Giordano Serafinelli ricorda così il papà Gilberto. Era sul campo di calcio quando ha saputo dell’incidente stradale che ha ucciso il padre sul colpo. “Stavo giocando con i miei compagni della Virtus – racconta Giordano con la voce spezzata -. Sono stato avvicinato, mi hanno avvertito e sono scappato di corsa”.
Gilberto Serafinelli, 66enne, era di Acquapendente. Per trent’anni era stato autista del Cotral. Da quattro, non era più presidente della Vigor Acquapendente: nel 2010 aveva lasciato il testimone a Fabio Ragni, dopo tre anni da presidente e un lungo periodo nella dirigenza sportiva. Ma la Vigor restava il suo grande amore.
“La seguiva sempre – ricorda il figlio commosso -. Non si perdeva una partita. Anche oggi pomeriggio (ieri, ndr) sarebbe dovuto andare al campo, ma purtroppo è successo quello che è successo…”.

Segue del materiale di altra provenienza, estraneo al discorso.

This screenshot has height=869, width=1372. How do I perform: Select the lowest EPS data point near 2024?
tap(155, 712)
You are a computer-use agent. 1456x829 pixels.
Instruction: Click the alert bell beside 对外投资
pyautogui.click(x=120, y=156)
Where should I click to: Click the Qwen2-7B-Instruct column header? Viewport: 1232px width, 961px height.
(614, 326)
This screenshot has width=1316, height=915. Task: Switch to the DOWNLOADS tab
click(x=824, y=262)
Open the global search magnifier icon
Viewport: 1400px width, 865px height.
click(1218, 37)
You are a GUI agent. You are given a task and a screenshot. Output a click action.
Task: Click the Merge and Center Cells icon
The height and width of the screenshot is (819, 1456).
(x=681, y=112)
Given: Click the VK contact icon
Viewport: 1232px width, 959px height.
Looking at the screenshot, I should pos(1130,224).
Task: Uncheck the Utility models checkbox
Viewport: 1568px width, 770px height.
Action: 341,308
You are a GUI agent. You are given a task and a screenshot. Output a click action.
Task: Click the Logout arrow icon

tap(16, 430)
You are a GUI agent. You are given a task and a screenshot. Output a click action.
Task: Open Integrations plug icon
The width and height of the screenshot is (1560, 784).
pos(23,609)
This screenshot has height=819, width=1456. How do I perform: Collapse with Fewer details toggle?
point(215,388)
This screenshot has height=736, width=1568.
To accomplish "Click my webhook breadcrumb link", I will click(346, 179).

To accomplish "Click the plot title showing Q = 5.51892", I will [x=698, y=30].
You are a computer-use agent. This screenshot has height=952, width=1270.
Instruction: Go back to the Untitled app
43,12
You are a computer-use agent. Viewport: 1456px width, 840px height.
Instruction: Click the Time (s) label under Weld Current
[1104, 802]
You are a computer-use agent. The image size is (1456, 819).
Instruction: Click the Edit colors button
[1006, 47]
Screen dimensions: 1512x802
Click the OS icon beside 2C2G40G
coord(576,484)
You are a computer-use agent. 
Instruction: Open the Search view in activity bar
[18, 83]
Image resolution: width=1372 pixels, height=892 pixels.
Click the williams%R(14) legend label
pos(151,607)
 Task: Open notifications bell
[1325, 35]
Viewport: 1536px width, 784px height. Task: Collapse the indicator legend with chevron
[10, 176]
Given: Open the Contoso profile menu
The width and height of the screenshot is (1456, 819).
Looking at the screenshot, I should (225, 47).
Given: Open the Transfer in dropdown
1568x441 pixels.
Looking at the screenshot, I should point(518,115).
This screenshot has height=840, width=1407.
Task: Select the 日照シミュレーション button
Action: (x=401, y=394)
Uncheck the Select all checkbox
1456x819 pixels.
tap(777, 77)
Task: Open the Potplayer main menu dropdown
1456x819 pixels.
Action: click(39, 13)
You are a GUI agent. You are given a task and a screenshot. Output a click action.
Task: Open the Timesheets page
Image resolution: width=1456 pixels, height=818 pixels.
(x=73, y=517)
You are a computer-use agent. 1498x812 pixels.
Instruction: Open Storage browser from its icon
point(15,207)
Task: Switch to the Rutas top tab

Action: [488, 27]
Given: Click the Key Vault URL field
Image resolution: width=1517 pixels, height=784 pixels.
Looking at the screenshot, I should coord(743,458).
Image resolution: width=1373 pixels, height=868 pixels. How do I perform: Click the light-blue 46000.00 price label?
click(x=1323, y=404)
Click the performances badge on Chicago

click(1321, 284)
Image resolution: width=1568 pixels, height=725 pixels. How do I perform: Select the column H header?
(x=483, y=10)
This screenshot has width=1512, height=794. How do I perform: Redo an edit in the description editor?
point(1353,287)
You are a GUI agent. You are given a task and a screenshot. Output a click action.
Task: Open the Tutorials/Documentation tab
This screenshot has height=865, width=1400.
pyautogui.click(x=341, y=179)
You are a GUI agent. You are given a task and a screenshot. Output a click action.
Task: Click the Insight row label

L’incidente è avvenuto poco prima delle 11. Serafinelli era con un paio di amici di Acquapendente. Andavano a fare un giro in moto fino a Pitigliano. Ma durante il viaggio, il malore: gli amici dicono che ha sentito una fitta al petto. Ha provato a rallentare, ma ha perso il controllo della sua Honda 600 in località Pantano. E il suo cuore si è fermato lì. Tra la sua passione per le moto e quella ancora più grande per il calcio. Uno schianto che non gli ha dato il tempo di vedere giocare la sua Vigor per l’ultima volta. Ma la squadra non poteva non ricordarlo: prima del fischio di inizio del match contro Ronciglione United, i giocatori hanno osservato un minuto di silenzio per il loro presidente che non c’è più.
Era il minimo che si potesse fare per un innamorato del calcio come Serafinelli. Tifoso della Vigor come della sua Lazio. Un’istituzione nel calcio sportivo dilettantistico della provincia, dov’era stimato e conosciuto.
Gli amici che erano con lui domenica mattina hanno visto che non è riuscito a girare in curva: è andato dritto, per poi schiantarsi contro un palo lungo una discesa della strada provinciale. I sanitari del 118, arrivati con l’eliambulanza, non hanno potuto fare niente. Serafinelli è morto subito dopo lo schianto. Sulla salma, trasportata all’obitorio dell’ospedale di Pitigliano, il pm di turno avrebbe disposto solo l’esame esterno.
L’ex presidente della Vigor lascia la moglie e i due figli Anna e Giordano. I funerali martedì alle 15, nella cattedrale di Acquapendente.